▶ **Work instruction**
Without changing a single word, write out every entry.

▶ **Input**
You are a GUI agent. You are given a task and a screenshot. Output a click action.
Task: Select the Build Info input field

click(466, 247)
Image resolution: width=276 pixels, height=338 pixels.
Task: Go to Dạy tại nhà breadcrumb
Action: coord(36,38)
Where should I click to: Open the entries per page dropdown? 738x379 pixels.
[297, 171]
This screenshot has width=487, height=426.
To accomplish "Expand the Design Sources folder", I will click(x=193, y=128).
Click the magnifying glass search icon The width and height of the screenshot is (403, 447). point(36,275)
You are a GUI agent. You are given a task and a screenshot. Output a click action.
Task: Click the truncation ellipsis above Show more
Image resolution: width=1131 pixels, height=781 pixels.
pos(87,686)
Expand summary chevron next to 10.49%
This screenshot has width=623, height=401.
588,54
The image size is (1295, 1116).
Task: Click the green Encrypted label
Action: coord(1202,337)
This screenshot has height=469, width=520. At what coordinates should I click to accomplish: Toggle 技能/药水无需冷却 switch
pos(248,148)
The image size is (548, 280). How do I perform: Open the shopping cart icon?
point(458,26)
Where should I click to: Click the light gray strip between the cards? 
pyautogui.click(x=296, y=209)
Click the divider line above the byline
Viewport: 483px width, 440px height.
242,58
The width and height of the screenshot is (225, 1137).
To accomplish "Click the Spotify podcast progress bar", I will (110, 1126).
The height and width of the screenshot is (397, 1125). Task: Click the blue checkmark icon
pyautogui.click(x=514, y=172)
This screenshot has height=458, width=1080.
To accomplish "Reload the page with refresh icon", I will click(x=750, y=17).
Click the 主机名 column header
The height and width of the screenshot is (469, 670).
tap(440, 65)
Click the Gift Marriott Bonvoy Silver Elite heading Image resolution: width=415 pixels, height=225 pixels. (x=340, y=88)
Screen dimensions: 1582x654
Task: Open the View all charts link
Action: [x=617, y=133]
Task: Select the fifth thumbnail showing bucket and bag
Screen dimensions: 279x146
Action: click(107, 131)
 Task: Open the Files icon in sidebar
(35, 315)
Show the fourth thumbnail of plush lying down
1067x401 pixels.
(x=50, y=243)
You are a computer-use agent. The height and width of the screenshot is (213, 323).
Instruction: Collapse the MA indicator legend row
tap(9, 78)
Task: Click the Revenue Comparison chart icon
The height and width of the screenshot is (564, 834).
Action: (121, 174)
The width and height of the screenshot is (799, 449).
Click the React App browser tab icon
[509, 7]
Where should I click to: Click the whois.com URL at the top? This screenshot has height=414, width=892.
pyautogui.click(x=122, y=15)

▶ **Exercise result**
You are a GUI agent. You are given a task and a screenshot. Output a click action.
Task: Select the Build Info input field

click(466, 247)
Image resolution: width=276 pixels, height=338 pixels.
Task: Go to Dạy tại nhà breadcrumb
Action: coord(36,38)
Where should I click to: Open the entries per page dropdown? 738x379 pixels.
[297, 171]
This screenshot has width=487, height=426.
To accomplish "Expand the Design Sources folder", I will click(x=193, y=128).
Click the magnifying glass search icon The width and height of the screenshot is (403, 447). point(36,275)
You are a GUI agent. You are given a task and a screenshot. Output a click action.
Task: Click the truncation ellipsis above Show more
Image resolution: width=1131 pixels, height=781 pixels.
pos(87,686)
Expand summary chevron next to 10.49%
This screenshot has width=623, height=401.
588,54
The image size is (1295, 1116).
Task: Click the green Encrypted label
Action: coord(1202,337)
This screenshot has height=469, width=520. At what coordinates should I click to accomplish: Toggle 技能/药水无需冷却 switch
pos(248,148)
The image size is (548, 280). How do I perform: Open the shopping cart icon?
point(458,26)
Where should I click to: Click the light gray strip between the cards? 
pyautogui.click(x=296, y=209)
Click the divider line above the byline
Viewport: 483px width, 440px height.
242,58
The width and height of the screenshot is (225, 1137).
To accomplish "Click the Spotify podcast progress bar", I will (110, 1126).
The height and width of the screenshot is (397, 1125). Task: Click the blue checkmark icon
pyautogui.click(x=514, y=172)
This screenshot has height=458, width=1080.
To accomplish "Reload the page with refresh icon", I will click(x=750, y=17).
Click the 主机名 column header
The height and width of the screenshot is (469, 670).
tap(440, 65)
Click the Gift Marriott Bonvoy Silver Elite heading Image resolution: width=415 pixels, height=225 pixels. (x=340, y=88)
Screen dimensions: 1582x654
Task: Open the View all charts link
Action: [x=617, y=133]
Task: Select the fifth thumbnail showing bucket and bag
Screen dimensions: 279x146
Action: click(107, 131)
 Task: Open the Files icon in sidebar
(35, 315)
Show the fourth thumbnail of plush lying down
1067x401 pixels.
(x=50, y=243)
You are a computer-use agent. The height and width of the screenshot is (213, 323).
Instruction: Collapse the MA indicator legend row
tap(9, 78)
Task: Click the Revenue Comparison chart icon
The height and width of the screenshot is (564, 834).
Action: (121, 174)
The width and height of the screenshot is (799, 449).
Click the React App browser tab icon
[509, 7]
Where should I click to: Click the whois.com URL at the top? This screenshot has height=414, width=892.
pyautogui.click(x=122, y=15)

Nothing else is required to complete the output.